Currently, the NNR is in talks with Eskom regarding the scheduling of the licensing, and associated matters, for Long Term Operation of the Koeberg NPP. This includes the conclusion of the Third Periodic Safety Review for Koeberg. The NNR has already concluded its review of the basis document for the Third Periodic Safety Review, as well as of the licensing strategy for Long Term Operations at the NPP.

Meanwhile, Eskom has already started some operations necessary to extend Koeberg’s life by the desired two decades, but which only peripherally involve the NNR. These are the removal of the NPP’s old steam generators and the installation of new ones. The NNR has assured that this process involves no nuclear safety issues, as each reactor (Koeberg has two) is both shut down and defueled while its associated steam generators are replaced.

Steam generators are heat exchangers, used in pressurised water reactor (PWR) NPPs such as Koeberg. In PWRs, water in a closed circuit (known as the primary circuit) is pumped through pipes in the core of the reactor, to cool it; this water becomes extremely hot but, because it is under pressure, it does not boil. This superhot water is then pumped to a heat exchanger – the steam generator. Here, the heat from the primary circuit water is transferred to water in a completely separate secondary circuit (the water in the two circuits never mixes) which becomes superheated steam, which then drives a turbine to generate electricity.

However, what the NNR does do during the process of the removal of the old steam generators is monitor radiation doses experienced by the workers, not only to ensure that they are within regulatory requirements, but that they are as low as practically possible. To this end, NNR inspectors will monitor all important phases of both the removal of the old steam generators and the installation of the new ones. 

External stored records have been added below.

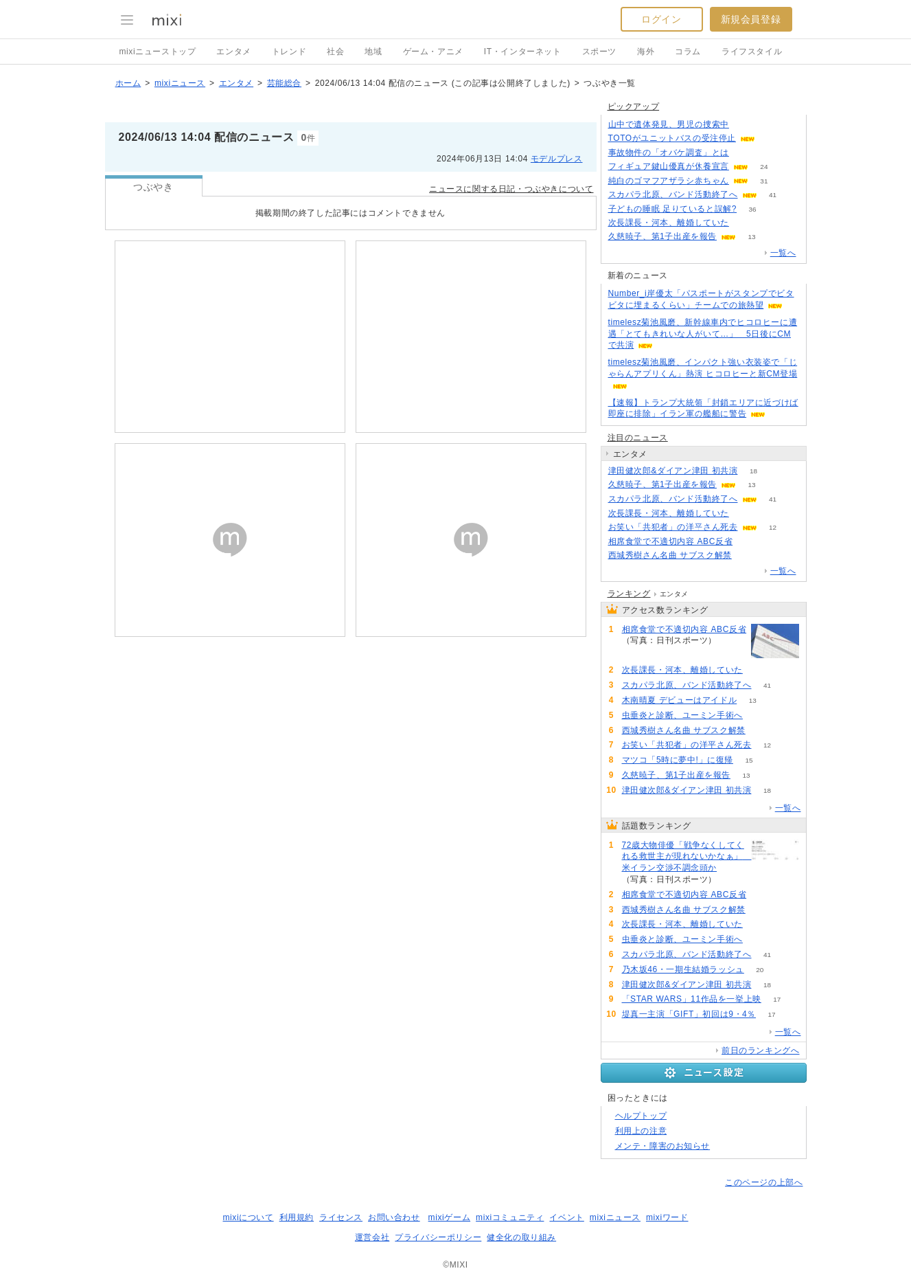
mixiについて (247, 1217)
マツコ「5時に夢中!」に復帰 (677, 760)
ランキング (629, 593)
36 (753, 209)
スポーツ (599, 51)
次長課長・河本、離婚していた (668, 222)
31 (764, 181)
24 (764, 166)
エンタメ (233, 51)
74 (748, 542)
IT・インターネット (523, 51)
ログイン (661, 19)
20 (759, 970)
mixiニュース (179, 83)
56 (744, 223)
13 (751, 236)
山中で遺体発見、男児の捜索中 (668, 124)
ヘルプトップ (641, 1116)
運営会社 (372, 1237)
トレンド (289, 51)
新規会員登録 (751, 19)
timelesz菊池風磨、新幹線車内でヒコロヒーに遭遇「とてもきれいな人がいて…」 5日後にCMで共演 (703, 333)
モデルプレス (557, 159)
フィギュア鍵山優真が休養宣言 (668, 166)
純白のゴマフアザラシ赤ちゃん (668, 180)
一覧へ (783, 253)
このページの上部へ (764, 1182)
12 (772, 527)
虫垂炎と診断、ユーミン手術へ (682, 715)
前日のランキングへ (760, 1050)
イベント (566, 1217)
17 (777, 999)
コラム (688, 51)
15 (748, 760)
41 (772, 195)
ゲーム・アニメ (433, 51)
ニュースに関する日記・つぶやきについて (511, 189)
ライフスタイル (752, 51)
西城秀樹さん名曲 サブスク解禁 (670, 555)
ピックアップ (634, 106)
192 (745, 153)
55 (758, 715)
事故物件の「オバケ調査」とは (668, 152)
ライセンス (340, 1217)
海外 (645, 51)
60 (747, 555)
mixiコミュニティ (510, 1217)
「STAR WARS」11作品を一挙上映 (691, 999)
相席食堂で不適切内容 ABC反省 (670, 541)
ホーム (128, 83)
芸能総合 (284, 83)
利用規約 (296, 1217)
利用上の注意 (641, 1131)
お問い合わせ (394, 1217)
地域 (373, 51)
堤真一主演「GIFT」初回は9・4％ (689, 1014)
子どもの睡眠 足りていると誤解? (672, 209)
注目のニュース (638, 437)
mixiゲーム (449, 1217)
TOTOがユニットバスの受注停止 (672, 138)
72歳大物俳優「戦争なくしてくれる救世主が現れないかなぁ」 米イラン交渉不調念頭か (685, 856)
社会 (335, 51)
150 (771, 138)
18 (753, 471)
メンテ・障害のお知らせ (663, 1146)
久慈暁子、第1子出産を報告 (662, 236)
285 (745, 124)
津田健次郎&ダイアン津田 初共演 (673, 470)
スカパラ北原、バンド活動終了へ (673, 194)
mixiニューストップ (157, 51)
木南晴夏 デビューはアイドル (679, 700)
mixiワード (667, 1217)
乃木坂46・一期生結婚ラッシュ (683, 969)
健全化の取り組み (521, 1237)
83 (733, 880)
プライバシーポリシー (438, 1237)
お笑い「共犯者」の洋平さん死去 (673, 527)
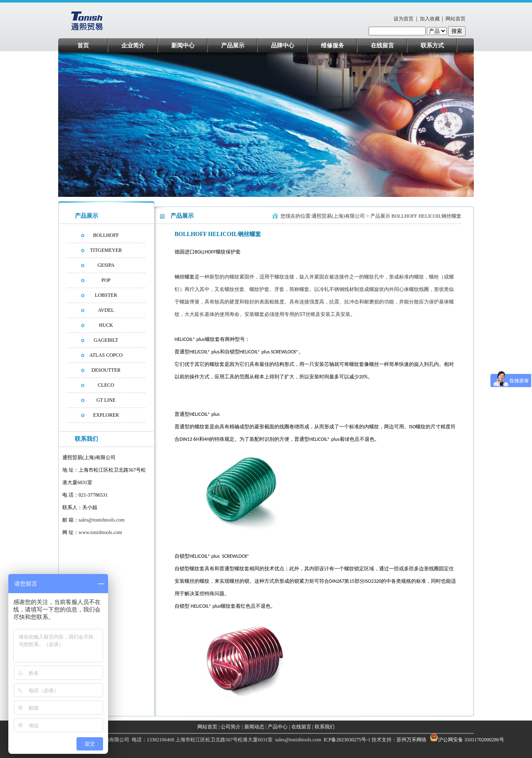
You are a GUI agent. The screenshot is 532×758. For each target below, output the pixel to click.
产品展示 (232, 45)
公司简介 (231, 727)
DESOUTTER (106, 370)
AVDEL (106, 310)
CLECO (106, 385)
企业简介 (133, 45)
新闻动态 (254, 727)
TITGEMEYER (106, 250)
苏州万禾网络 (412, 740)
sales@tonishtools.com (102, 520)
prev (80, 126)
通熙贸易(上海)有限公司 (338, 216)
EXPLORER (106, 415)
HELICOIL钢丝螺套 (440, 216)
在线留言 (382, 45)
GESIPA (106, 265)
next (464, 126)
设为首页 (404, 19)
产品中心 (278, 727)
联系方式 (432, 45)
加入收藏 (430, 19)
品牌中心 (282, 45)
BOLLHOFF (106, 235)
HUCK (106, 325)
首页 (83, 45)
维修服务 (332, 45)
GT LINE (106, 400)
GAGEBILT (106, 340)
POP (106, 280)
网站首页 (456, 19)
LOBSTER (106, 295)
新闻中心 (183, 45)
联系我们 (325, 727)
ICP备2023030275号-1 (347, 740)
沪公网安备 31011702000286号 (471, 740)
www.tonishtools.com (100, 532)
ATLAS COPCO (106, 355)
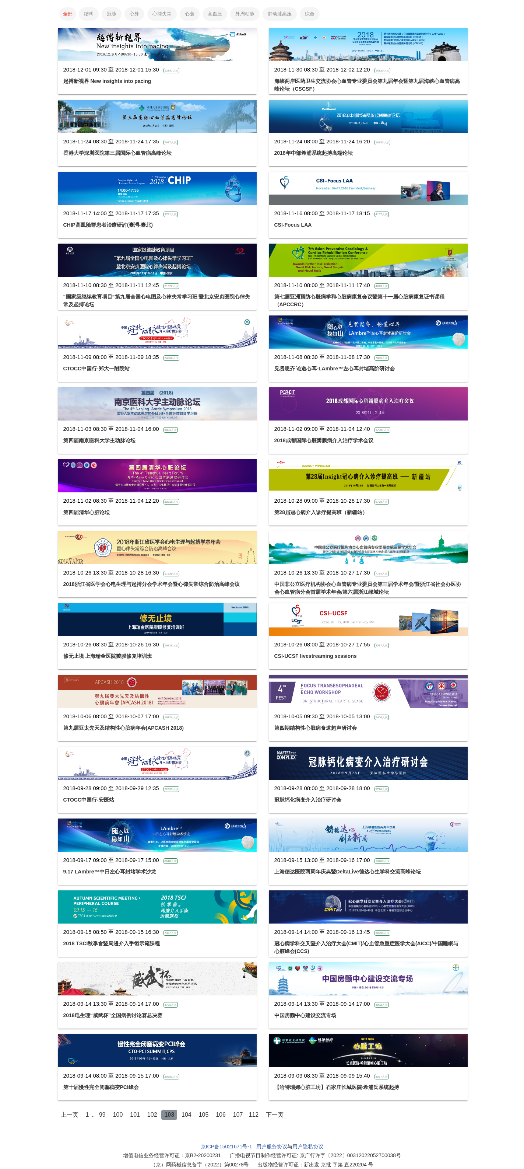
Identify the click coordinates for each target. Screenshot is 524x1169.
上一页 (69, 1115)
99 (102, 1115)
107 (238, 1115)
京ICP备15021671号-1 (226, 1146)
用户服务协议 (271, 1146)
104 (186, 1115)
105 (204, 1115)
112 (254, 1115)
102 (152, 1115)
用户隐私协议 (307, 1146)
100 (118, 1115)
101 (135, 1115)
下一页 (275, 1115)
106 (221, 1115)
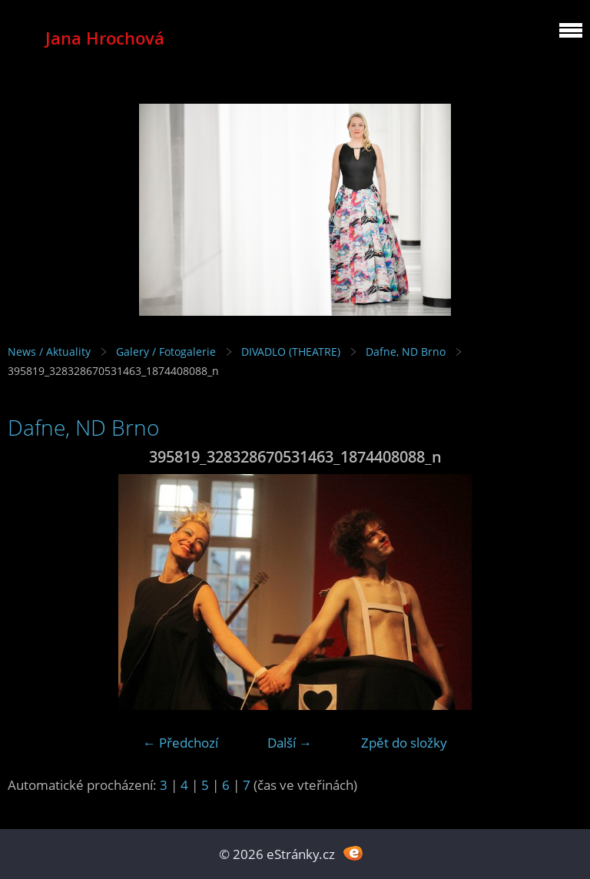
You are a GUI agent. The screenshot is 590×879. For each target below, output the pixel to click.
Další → (289, 742)
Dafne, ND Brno (406, 351)
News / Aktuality (49, 351)
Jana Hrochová (104, 38)
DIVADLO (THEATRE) (290, 351)
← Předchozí (180, 742)
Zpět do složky (404, 742)
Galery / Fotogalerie (166, 351)
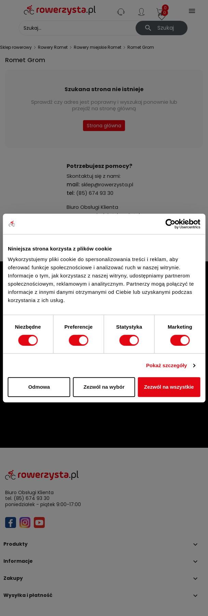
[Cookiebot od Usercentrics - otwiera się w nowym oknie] (170, 224)
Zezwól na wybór (103, 387)
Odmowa (39, 387)
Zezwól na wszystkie (169, 387)
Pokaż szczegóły (166, 365)
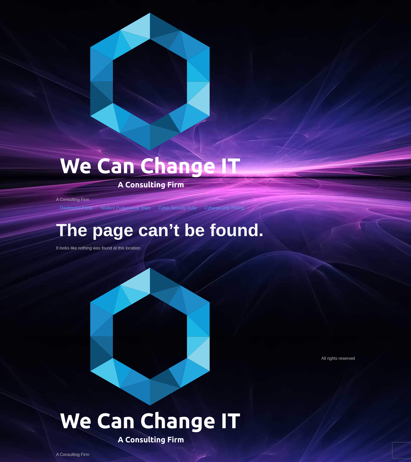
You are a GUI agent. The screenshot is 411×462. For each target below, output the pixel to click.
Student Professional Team (126, 208)
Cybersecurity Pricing (224, 208)
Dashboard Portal (76, 208)
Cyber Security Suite (177, 208)
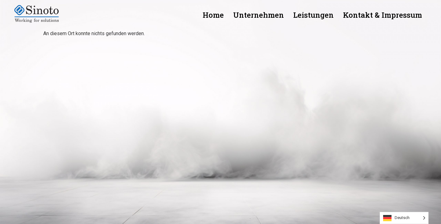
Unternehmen (258, 15)
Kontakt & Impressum (382, 15)
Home (213, 15)
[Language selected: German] (404, 218)
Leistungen (313, 15)
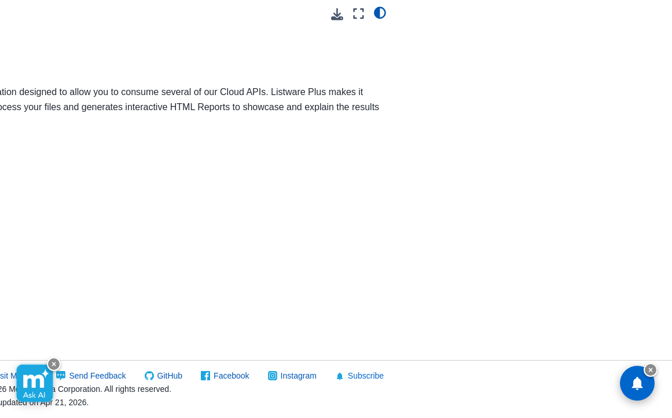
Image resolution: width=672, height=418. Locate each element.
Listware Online (53, 95)
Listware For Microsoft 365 (65, 69)
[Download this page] (609, 14)
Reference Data (44, 407)
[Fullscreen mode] (630, 13)
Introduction (193, 184)
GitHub (333, 375)
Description (192, 222)
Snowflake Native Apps (56, 364)
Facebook (394, 375)
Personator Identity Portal (59, 331)
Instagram (461, 375)
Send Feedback (260, 375)
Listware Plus (51, 113)
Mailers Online (51, 205)
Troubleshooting (203, 313)
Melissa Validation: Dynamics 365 (58, 262)
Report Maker (198, 294)
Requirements (198, 203)
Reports (185, 276)
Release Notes (61, 131)
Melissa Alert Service (63, 288)
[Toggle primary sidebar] (154, 13)
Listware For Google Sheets (62, 37)
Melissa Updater (54, 306)
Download (189, 332)
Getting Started (201, 240)
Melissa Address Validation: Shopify (58, 230)
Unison (37, 389)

Eskom has informed the NNR that it wishes to store the old steam generators in a new facility at the Transient Interim Storage Facility at Koeberg. This requires regulatory approval from the NNR, which the utility has applied for and the regulator is currently considering. The steam generators would be stored at this facility for some ten years after the end of commercial operations at the NPP. Thereafter, the old steam generators would be moved to the Vaalputs National Waste Disposal Facility in the Northern Cape province. That would also require NNR approval, both for their transport and their storage there.